Reproduce the following records verbatim, starting at the line that contains "Where should I click to: Move" and ending at the line that contains "Viewport: 1189px width, 665px", with both of those lines included.

========================================

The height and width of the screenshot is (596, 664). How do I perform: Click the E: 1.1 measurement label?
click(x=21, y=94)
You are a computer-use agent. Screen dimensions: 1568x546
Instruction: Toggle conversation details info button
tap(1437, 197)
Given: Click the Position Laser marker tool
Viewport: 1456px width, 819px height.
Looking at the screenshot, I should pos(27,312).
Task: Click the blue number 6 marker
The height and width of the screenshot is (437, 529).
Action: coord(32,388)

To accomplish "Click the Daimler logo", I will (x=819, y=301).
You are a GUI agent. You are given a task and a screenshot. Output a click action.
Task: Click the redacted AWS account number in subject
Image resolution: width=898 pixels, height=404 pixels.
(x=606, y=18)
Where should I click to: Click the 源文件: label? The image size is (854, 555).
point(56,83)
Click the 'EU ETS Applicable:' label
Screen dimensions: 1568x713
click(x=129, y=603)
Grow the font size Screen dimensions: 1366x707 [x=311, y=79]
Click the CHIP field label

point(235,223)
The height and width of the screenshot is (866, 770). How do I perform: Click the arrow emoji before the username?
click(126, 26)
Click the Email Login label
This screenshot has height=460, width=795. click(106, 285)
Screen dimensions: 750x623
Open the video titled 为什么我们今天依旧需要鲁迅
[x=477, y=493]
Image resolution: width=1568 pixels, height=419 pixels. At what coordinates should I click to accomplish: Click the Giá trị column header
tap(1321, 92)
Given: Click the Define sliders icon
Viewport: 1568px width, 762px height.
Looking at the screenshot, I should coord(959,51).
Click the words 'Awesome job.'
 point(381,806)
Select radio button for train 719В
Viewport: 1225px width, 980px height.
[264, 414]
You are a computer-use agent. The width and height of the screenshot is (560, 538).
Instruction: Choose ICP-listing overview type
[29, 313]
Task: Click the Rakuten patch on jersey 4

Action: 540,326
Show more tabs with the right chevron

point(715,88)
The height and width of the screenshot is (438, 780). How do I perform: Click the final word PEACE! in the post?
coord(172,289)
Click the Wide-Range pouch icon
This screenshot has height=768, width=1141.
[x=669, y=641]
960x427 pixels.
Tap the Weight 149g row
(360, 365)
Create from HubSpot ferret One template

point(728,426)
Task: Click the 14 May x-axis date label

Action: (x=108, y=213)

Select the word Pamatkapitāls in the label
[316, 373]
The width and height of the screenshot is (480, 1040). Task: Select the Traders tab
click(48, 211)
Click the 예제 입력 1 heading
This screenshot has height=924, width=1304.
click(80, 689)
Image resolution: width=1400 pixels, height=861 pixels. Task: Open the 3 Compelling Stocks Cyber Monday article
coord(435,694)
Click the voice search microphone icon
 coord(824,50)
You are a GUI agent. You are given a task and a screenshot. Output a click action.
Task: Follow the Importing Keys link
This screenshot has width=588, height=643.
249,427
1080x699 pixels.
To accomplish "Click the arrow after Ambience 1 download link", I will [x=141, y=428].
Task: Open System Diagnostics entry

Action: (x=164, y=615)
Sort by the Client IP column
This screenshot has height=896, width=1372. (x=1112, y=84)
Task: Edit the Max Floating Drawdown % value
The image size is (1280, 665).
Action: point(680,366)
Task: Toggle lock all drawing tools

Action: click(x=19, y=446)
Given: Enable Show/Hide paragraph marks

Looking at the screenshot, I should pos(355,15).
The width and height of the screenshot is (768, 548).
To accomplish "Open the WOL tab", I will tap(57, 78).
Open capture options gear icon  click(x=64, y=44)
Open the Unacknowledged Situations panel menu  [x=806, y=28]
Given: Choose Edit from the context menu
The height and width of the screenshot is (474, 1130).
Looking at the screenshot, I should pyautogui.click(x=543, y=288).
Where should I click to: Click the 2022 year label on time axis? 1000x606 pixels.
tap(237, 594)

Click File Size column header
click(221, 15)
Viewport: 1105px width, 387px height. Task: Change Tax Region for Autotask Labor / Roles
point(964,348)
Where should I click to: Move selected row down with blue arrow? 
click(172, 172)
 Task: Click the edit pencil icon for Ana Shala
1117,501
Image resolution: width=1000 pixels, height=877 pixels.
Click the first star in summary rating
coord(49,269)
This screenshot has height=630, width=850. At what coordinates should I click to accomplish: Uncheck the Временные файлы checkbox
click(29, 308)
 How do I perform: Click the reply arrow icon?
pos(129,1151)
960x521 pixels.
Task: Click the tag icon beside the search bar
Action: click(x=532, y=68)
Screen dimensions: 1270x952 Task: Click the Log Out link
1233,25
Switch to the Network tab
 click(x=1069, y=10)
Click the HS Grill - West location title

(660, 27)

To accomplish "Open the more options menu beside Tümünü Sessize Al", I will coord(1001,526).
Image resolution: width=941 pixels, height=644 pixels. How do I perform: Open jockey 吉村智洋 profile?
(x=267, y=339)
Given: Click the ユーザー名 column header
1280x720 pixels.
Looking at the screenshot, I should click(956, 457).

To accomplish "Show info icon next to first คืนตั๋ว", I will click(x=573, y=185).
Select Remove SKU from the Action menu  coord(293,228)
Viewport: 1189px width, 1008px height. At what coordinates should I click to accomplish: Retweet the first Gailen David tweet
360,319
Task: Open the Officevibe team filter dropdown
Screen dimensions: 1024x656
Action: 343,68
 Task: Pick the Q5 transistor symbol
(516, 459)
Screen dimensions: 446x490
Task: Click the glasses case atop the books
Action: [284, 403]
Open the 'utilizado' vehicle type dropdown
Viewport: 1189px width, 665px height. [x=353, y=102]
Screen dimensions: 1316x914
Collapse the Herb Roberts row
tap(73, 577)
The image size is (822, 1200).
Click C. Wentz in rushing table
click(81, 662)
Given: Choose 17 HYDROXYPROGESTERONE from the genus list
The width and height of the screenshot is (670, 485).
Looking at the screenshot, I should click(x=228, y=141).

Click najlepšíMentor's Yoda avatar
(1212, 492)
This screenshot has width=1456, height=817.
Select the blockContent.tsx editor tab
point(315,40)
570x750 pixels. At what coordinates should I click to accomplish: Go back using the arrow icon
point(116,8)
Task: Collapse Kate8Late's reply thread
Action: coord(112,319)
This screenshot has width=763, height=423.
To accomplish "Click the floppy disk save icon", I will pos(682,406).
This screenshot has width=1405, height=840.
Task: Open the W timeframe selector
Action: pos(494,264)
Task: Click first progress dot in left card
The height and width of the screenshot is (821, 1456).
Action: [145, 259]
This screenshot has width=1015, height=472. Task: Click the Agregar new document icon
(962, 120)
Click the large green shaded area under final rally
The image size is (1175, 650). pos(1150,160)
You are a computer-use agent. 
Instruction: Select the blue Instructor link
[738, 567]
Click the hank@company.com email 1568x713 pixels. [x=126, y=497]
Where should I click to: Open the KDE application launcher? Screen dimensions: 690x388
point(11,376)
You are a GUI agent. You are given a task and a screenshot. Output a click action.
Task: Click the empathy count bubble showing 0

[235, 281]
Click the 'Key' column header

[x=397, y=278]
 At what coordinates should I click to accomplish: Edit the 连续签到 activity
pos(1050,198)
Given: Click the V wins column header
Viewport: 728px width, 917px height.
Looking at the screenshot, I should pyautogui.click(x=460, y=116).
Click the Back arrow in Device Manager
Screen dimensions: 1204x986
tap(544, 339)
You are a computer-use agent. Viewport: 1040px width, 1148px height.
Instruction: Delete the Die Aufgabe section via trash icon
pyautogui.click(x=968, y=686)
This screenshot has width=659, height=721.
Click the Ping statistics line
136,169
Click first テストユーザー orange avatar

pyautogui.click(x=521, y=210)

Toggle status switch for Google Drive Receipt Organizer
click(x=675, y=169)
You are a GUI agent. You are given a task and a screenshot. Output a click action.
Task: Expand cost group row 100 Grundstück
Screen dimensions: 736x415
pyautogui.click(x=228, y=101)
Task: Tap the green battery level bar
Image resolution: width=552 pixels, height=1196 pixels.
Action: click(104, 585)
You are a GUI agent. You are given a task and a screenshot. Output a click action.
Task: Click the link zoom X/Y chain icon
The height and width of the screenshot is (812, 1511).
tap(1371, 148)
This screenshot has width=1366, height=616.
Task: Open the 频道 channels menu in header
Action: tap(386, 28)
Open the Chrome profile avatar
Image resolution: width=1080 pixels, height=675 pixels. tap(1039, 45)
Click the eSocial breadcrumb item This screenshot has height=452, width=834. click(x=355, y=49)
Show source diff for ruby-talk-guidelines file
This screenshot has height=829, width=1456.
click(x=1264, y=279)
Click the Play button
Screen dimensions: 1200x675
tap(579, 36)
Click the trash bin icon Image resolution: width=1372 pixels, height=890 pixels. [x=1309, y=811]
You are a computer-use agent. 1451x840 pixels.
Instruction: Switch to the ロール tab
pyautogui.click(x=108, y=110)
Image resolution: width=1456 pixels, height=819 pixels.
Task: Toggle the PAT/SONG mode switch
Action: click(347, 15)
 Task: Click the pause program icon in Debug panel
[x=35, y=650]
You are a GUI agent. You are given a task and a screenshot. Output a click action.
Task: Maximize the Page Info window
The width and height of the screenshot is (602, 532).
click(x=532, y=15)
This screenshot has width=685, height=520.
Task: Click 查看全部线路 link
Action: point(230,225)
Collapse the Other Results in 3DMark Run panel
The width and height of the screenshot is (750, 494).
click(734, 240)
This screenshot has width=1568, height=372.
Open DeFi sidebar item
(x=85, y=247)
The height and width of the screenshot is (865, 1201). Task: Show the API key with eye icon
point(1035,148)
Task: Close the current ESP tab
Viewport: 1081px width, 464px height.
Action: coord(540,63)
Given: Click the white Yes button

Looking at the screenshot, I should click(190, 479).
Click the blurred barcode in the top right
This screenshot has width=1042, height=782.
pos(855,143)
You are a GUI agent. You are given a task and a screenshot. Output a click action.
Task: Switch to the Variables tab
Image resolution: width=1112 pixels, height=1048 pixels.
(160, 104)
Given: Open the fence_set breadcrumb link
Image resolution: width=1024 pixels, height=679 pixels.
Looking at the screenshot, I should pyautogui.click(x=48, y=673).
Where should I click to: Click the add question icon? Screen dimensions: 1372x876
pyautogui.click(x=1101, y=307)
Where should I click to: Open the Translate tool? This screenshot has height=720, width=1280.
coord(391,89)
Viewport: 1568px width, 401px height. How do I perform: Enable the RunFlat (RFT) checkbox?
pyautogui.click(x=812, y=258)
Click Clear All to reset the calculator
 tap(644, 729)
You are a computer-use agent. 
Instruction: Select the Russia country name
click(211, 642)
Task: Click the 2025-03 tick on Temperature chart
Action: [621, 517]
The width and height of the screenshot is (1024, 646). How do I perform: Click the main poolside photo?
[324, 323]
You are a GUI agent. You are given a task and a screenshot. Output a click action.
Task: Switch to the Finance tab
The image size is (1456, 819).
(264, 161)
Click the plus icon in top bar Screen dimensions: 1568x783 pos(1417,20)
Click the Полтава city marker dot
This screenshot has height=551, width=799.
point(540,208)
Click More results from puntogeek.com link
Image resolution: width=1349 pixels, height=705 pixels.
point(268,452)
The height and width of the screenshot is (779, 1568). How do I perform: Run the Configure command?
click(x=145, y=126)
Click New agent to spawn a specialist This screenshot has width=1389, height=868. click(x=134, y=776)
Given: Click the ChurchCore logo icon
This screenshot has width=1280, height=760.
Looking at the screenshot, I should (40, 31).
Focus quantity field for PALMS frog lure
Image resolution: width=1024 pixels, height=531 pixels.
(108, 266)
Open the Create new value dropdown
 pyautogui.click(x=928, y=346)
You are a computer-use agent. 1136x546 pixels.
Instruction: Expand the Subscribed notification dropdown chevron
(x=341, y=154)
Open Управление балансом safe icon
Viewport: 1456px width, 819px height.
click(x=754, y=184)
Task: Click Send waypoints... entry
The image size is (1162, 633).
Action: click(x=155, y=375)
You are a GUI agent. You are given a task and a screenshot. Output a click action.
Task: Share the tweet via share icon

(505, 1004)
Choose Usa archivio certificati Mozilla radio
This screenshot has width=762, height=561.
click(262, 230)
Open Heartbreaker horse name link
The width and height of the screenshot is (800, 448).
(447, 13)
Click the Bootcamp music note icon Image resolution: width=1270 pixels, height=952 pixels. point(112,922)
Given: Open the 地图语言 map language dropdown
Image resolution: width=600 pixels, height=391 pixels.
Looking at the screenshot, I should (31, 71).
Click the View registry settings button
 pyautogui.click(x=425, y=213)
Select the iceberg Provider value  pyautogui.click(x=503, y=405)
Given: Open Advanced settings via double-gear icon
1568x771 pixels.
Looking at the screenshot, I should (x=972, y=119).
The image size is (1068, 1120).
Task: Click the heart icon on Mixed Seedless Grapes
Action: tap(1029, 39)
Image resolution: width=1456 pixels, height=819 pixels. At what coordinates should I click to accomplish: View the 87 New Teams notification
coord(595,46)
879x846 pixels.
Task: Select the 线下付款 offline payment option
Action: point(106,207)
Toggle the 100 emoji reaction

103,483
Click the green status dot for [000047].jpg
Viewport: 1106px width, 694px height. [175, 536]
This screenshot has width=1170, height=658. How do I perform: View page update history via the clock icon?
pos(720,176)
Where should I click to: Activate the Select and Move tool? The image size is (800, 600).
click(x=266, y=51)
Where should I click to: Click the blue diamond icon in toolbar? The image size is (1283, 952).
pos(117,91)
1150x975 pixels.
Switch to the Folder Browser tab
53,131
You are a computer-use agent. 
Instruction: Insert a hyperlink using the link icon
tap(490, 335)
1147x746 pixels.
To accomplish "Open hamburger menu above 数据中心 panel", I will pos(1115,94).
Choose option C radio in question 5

========================================

[Correct result]
Where should I click to: Move selected row down with blue arrow? 
click(172, 172)
 Task: Click the edit pencil icon for Ana Shala
1117,501
Image resolution: width=1000 pixels, height=877 pixels.
Click the first star in summary rating
coord(49,269)
This screenshot has height=630, width=850. At what coordinates should I click to accomplish: Uncheck the Временные файлы checkbox
click(29, 308)
 How do I perform: Click the reply arrow icon?
pos(129,1151)
960x521 pixels.
Task: Click the tag icon beside the search bar
Action: click(x=532, y=68)
Screen dimensions: 1270x952 Task: Click the Log Out link
1233,25
Switch to the Network tab
 click(x=1069, y=10)
Click the HS Grill - West location title

(660, 27)

To accomplish "Open the more options menu beside Tümünü Sessize Al", I will coord(1001,526).
Image resolution: width=941 pixels, height=644 pixels. How do I perform: Open jockey 吉村智洋 profile?
(x=267, y=339)
Given: Click the ユーザー名 column header
1280x720 pixels.
Looking at the screenshot, I should click(956, 457).

To accomplish "Show info icon next to first คืนตั๋ว", I will click(x=573, y=185).
Select Remove SKU from the Action menu  coord(293,228)
Viewport: 1189px width, 1008px height. At what coordinates should I click to accomplish: Retweet the first Gailen David tweet
360,319
Task: Open the Officevibe team filter dropdown
Screen dimensions: 1024x656
Action: 343,68
 Task: Pick the Q5 transistor symbol
(516, 459)
Screen dimensions: 446x490
Task: Click the glasses case atop the books
Action: [284, 403]
Open the 'utilizado' vehicle type dropdown
Viewport: 1189px width, 665px height. [x=353, y=102]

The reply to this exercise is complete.